I grew up in Maryland First P.G county then Baltimore now i live in blount county(pronounced blunt yeah i dont know why) tenn right outside of knoxville


----------



## tonios (Jul 24, 2009)

Bred and trained in the best city in the world NYC and if you can believe it, got tired of it all...so now I enjoy the wide empty spaces of country living but still not too far from the city of Houston TX. Trying to be a cowboy at the age of 50...Yee-haw! (mid life crisis? Got over that years ago!)


----------



## Remi7209 (Aug 14, 2009)

I am from Atlanta,Ga 4hrs from SC and 7 from Florida


----------



## GodBlessPitbulls (Aug 23, 2009)

Lithonia,GA (Dekalb County) Hate the humidity,moved from NJ in Dec...


----------



## Marty (Dec 10, 2005)

Well I'm in LA... lower Atlanta Ga


----------



## InknSteel (Aug 20, 2009)

Grew up in East Boston, MA moved to Merrimack, NH after I got married and had kids.


----------



## sloenuf (Sep 7, 2009)

im in southwest ohio


----------



## meganc66 (Mar 6, 2009)

im in southeast michigan! very most southeast part. 

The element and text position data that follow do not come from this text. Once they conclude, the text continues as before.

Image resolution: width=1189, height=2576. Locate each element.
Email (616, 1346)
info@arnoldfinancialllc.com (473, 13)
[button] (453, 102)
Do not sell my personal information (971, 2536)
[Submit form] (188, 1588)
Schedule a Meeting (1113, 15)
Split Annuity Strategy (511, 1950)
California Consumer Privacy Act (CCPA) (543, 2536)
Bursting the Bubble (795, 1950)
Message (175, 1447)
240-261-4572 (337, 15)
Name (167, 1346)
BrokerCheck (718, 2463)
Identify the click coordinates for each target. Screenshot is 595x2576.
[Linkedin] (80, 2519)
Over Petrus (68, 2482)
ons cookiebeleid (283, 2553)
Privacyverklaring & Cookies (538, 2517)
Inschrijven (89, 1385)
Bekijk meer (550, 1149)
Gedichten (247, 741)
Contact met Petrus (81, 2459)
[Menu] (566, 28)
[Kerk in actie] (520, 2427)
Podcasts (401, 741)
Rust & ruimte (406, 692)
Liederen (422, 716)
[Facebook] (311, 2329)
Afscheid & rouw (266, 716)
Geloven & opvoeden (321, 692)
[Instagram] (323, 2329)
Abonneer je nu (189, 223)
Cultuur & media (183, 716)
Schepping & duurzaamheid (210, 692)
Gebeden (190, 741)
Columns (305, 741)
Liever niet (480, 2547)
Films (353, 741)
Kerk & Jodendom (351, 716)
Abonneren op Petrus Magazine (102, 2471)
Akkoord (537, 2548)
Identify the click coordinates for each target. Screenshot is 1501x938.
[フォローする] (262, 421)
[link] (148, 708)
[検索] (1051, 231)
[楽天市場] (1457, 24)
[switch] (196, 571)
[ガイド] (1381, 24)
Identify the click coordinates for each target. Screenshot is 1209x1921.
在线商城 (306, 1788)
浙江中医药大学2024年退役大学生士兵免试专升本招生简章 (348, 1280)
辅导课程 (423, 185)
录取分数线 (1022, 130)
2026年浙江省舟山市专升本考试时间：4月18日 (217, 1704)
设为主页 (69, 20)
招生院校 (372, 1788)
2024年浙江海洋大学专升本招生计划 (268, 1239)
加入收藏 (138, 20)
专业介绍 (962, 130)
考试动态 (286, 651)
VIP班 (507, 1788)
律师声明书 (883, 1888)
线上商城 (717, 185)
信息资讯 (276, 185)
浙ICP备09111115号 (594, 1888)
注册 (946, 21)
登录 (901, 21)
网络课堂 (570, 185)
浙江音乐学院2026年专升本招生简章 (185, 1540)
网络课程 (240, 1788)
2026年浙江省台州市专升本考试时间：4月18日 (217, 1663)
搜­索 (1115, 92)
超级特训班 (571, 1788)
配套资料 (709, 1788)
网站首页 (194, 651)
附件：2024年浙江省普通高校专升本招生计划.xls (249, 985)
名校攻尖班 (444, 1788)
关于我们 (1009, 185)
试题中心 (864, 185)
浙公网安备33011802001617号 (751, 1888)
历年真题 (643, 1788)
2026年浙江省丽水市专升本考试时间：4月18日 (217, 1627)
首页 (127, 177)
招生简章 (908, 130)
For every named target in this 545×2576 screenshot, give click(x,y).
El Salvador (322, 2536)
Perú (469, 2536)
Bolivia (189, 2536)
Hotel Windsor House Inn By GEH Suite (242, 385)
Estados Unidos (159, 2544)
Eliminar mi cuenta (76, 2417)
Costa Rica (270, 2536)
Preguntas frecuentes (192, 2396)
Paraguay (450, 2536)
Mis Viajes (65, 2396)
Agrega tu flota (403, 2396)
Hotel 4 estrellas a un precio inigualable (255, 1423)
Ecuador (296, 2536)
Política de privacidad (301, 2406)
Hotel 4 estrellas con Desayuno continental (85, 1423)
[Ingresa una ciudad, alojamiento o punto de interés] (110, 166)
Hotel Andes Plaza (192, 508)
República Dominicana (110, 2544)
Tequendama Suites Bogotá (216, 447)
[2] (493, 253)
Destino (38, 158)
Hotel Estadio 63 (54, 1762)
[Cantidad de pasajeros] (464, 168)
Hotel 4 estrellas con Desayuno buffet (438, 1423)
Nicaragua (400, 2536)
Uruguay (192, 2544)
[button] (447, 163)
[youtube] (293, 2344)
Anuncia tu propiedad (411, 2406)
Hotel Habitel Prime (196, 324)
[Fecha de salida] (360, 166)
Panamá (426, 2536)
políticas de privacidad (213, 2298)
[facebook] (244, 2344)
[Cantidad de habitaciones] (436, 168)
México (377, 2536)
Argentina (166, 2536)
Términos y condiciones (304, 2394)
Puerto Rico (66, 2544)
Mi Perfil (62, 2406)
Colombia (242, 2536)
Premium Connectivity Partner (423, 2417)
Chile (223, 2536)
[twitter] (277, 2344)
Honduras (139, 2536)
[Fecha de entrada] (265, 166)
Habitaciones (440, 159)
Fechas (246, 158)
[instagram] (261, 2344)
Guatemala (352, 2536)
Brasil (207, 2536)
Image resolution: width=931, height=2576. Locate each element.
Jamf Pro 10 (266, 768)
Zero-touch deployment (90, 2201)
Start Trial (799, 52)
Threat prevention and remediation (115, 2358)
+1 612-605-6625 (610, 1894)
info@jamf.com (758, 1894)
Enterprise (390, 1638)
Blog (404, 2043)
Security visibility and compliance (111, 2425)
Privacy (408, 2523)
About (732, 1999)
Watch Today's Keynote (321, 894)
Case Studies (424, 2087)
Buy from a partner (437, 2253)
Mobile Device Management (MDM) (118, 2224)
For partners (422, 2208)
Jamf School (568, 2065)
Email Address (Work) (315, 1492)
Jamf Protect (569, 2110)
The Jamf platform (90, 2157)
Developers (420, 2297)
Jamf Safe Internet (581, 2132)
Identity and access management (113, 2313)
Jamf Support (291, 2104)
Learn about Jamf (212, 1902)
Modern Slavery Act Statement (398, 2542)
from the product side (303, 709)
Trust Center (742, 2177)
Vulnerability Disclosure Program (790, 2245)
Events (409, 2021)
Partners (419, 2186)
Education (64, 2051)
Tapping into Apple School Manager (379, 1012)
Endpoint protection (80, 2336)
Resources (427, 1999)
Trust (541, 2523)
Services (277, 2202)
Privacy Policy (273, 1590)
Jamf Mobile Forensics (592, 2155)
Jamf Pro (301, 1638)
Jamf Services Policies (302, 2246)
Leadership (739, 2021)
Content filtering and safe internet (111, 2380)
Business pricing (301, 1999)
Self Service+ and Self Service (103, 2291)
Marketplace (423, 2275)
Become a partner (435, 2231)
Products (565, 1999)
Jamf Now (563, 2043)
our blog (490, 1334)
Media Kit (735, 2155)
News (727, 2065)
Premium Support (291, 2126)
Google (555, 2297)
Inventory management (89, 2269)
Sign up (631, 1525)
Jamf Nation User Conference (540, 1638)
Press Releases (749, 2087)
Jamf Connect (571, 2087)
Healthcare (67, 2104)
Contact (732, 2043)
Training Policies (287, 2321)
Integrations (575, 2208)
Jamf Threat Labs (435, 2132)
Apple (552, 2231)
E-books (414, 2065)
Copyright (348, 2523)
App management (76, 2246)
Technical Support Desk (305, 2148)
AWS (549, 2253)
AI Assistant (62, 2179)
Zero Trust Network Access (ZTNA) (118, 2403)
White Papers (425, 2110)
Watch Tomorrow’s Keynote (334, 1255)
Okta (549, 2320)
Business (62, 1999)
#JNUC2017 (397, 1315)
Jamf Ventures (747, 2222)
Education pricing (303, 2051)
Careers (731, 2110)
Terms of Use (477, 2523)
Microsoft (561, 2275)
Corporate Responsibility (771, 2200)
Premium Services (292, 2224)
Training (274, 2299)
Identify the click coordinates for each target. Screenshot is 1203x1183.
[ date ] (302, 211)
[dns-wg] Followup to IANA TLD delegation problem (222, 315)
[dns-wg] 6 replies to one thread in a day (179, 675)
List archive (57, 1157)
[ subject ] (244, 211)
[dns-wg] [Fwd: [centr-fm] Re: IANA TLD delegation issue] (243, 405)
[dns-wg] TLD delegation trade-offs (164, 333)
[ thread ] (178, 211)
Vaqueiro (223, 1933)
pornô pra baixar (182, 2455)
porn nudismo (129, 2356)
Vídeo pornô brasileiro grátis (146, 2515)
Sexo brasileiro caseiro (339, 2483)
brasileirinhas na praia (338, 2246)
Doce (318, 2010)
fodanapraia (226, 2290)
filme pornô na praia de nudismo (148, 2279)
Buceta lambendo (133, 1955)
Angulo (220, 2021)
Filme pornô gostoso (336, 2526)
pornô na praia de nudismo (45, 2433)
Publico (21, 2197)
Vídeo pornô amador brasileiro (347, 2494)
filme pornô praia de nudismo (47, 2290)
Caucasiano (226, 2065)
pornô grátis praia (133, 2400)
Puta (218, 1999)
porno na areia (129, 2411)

dunno if i posted to this already, baahahha.


----------



## DueceAddicTed (Sep 28, 2009)

Harlem New York City ......... hoping to be in GA by next summer ..... Love the city but I need space, quiet and a YARD~!


----------



## Trav0 (Sep 23, 2009)

Butler, Pennsylvania just 20 miles north of Pittsburgh


----------



## clemcrazy (Oct 5, 2009)

athes alabama


----------



## CraziNate (Oct 15, 2009)

Tampa, Florida


----------



## JFlowersLA (Oct 14, 2009)

Enterprise, Alabama to Phoenix, Arizona and now in Baton Rouge, Louisiana


----------



## SMOKIN HEMI (Nov 12, 2008)

Atlanta Georgia.....


----------



## SMOKIN HEMI (Nov 12, 2008)

JFlowersLA said:


> Enterprise, Alabama to Phoenix, Arizona and now in Baton Rouge, Louisiana


I know to slow down coming through your area. They do not play on 1-12....lol


----------



## intensive (Apr 22, 2008)

now i live in winston salem nc, just moved here, but wont be staying here long


----------



## JFlowersLA (Oct 14, 2009)

black_caesar72 said:


> I know to slow down coming through your area. They do not play on 1-12....lol


Funny you should say that...moving here I've been pulled over 15 times and only got one ticket. reason: "your vehicle matches the description of a car used in a crime"...I should really get my tint lighted on my car. :cop:


----------



## jsgixxer (Mar 9, 2009)

From Southwest Michigan. Now living in Pittsburgh,Pa


----------



## Harley D (Mar 27, 2009)

Orange Park, Florida

beach baby...though, this one burns easly....extra crispy!


----------



## boogiebot (Oct 7, 2009)

vancouver, british columbia, Canada


----------



## BigMoney (Oct 21, 2009)

WEST TEXAS Midland to be exact. home of the tv sho BLACK GOLD on tru tv lol


----------



## dixieland (Aug 14, 2009)

fayetteville nc.But grew up in Orlando Fl


----------



## Mr. canelo (Oct 4, 2009)

*~so. cal.~*

perris, CA.


----------



## Jester09 (Oct 22, 2009)

If you go by the address I'm in Troup Tx. But technically I live in the middle of no mans land between three tiny towns all south of Tyler Tx. About an hour and a half from DFW.


----------



## gtnotw (Oct 15, 2009)

15 years is West Crack (sacramento) CA

currently in. Portland, Oregon. YEEEEE. Its awesome up here. way more chill than 916


----------